**About this exercise**: Output range, inclusive: from the line containing "The width and height of the screenshot is (1332, 563)." to the line containing "Open the Python". Restate those lines from the data below word for word and only those.
(Beginning of Data for this exercise)
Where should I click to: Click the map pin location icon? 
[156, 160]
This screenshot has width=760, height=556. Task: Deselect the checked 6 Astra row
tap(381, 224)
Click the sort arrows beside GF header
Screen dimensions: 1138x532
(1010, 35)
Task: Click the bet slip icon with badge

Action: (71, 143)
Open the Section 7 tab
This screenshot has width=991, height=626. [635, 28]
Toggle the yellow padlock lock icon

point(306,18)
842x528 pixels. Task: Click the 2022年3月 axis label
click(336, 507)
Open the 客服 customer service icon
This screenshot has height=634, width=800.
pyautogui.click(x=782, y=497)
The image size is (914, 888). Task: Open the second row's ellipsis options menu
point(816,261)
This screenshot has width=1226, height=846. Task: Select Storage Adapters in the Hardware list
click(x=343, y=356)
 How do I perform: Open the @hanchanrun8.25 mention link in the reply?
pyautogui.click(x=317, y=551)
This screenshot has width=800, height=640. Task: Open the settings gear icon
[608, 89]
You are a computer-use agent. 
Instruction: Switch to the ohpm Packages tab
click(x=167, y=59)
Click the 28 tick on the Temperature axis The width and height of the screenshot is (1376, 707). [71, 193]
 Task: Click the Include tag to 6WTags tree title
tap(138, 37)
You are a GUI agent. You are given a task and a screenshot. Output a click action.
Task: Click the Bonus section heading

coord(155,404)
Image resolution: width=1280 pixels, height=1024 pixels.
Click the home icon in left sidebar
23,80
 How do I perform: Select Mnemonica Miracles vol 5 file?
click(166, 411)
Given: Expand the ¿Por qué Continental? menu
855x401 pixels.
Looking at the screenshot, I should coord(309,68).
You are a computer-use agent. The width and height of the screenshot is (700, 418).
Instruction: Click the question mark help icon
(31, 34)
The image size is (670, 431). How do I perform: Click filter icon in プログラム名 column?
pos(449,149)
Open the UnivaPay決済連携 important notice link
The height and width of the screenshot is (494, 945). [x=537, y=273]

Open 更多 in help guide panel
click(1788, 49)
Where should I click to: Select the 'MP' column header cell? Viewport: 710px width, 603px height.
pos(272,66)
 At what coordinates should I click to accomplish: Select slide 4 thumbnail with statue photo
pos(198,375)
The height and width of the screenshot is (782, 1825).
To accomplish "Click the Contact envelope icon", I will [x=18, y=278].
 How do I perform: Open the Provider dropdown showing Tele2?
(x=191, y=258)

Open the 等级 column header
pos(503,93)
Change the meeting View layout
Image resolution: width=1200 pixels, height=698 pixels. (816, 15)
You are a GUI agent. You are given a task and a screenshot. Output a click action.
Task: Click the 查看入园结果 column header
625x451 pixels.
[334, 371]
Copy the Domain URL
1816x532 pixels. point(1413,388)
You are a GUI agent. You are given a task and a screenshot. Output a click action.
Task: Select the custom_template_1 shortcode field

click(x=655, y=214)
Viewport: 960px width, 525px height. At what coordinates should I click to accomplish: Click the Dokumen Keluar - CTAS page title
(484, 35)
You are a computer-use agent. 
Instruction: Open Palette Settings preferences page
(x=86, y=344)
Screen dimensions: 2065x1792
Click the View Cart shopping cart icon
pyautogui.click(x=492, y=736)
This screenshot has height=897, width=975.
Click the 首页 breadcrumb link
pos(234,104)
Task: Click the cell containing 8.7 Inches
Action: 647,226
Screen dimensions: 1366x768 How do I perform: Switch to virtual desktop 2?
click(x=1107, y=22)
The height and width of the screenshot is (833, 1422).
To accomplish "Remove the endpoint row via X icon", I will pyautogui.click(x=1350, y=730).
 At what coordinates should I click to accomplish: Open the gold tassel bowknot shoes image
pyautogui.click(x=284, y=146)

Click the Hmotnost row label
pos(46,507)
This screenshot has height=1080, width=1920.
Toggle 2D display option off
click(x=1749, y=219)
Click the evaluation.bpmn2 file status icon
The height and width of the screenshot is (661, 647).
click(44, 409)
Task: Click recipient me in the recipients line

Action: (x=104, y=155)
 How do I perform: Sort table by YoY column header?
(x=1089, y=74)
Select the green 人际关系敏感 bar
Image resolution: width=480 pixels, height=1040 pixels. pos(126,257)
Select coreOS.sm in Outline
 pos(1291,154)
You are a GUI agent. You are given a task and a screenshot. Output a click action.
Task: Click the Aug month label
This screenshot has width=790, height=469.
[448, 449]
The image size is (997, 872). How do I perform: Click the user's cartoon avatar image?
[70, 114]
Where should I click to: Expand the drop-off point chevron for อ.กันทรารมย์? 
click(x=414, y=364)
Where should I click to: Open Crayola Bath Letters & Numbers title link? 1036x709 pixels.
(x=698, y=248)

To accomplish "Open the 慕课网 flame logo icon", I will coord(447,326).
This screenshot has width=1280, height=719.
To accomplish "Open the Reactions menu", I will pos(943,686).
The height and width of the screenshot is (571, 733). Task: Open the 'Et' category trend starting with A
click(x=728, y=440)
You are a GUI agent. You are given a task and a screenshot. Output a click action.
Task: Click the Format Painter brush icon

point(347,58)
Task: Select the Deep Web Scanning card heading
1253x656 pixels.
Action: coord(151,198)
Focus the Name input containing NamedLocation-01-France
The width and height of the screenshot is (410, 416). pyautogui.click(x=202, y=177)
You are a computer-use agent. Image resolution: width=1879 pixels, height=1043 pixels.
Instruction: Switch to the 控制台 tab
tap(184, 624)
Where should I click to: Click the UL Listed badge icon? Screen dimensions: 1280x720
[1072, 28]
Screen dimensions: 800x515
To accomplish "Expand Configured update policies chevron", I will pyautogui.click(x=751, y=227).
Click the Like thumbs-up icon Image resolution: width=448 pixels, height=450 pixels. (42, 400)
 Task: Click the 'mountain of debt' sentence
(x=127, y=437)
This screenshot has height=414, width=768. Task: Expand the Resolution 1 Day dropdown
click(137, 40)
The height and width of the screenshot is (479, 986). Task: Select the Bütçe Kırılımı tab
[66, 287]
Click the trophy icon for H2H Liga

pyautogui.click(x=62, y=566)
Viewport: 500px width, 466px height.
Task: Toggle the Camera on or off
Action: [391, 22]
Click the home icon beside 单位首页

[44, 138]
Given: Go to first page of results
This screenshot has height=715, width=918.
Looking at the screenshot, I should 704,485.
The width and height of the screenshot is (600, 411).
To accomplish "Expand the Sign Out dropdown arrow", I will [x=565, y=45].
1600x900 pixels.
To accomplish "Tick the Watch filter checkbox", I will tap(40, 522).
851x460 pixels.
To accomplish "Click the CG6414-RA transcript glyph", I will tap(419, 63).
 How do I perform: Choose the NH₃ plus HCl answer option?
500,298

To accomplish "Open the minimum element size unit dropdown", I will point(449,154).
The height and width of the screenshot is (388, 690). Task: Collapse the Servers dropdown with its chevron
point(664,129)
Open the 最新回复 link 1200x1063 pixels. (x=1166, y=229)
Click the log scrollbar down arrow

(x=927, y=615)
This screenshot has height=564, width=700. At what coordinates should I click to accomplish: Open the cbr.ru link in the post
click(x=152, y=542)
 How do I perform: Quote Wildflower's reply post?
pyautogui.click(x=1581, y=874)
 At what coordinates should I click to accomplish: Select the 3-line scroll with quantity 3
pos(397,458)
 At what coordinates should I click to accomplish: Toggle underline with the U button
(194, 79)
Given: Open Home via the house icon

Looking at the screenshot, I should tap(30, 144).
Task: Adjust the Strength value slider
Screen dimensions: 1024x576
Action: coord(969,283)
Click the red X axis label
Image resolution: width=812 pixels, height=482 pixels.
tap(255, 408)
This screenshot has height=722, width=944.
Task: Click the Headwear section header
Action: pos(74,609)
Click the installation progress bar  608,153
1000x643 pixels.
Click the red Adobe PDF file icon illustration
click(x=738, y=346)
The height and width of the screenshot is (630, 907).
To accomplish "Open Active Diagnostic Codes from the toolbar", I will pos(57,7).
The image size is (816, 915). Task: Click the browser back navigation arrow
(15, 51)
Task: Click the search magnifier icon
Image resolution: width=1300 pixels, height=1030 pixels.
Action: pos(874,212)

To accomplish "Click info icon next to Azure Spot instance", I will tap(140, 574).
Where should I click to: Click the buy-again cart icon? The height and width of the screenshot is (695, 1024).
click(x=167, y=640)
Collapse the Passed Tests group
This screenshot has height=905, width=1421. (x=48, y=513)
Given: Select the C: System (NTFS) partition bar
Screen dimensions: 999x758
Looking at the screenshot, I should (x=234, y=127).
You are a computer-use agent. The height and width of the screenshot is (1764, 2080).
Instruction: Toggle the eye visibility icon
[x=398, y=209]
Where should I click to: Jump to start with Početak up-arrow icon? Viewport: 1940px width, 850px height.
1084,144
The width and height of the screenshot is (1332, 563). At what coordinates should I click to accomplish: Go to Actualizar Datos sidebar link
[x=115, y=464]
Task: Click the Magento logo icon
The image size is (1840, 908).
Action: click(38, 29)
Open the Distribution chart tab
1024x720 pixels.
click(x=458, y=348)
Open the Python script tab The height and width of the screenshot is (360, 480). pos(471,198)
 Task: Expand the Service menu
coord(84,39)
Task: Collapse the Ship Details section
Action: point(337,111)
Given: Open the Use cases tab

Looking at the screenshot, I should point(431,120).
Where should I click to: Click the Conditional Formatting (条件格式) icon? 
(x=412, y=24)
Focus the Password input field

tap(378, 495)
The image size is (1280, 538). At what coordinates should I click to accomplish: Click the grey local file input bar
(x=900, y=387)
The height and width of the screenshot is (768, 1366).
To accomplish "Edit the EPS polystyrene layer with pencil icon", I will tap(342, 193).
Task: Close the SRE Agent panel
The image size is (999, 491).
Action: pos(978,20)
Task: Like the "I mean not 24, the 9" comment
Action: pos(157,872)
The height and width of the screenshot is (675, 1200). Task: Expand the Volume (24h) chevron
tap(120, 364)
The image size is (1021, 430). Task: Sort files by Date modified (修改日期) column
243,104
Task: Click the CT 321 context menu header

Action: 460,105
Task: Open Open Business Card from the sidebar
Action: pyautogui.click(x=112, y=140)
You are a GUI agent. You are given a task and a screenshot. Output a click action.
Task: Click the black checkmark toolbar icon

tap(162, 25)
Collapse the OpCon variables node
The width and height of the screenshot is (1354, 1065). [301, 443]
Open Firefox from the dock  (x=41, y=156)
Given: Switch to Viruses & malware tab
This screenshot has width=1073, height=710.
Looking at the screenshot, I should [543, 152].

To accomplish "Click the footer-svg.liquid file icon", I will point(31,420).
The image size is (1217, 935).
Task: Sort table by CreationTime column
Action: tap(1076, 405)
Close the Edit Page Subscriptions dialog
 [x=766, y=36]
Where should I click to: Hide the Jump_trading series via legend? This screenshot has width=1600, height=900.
(End of Data for this exercise)
**Finished exercise**:
The width and height of the screenshot is (1332, 563). At what coordinates should I click to accomplish: Go to Actualizar Datos sidebar link
[x=115, y=464]
Task: Click the Magento logo icon
The image size is (1840, 908).
Action: click(38, 29)
Open the Distribution chart tab
1024x720 pixels.
click(x=458, y=348)
Open the Python script tab The height and width of the screenshot is (360, 480). pos(471,198)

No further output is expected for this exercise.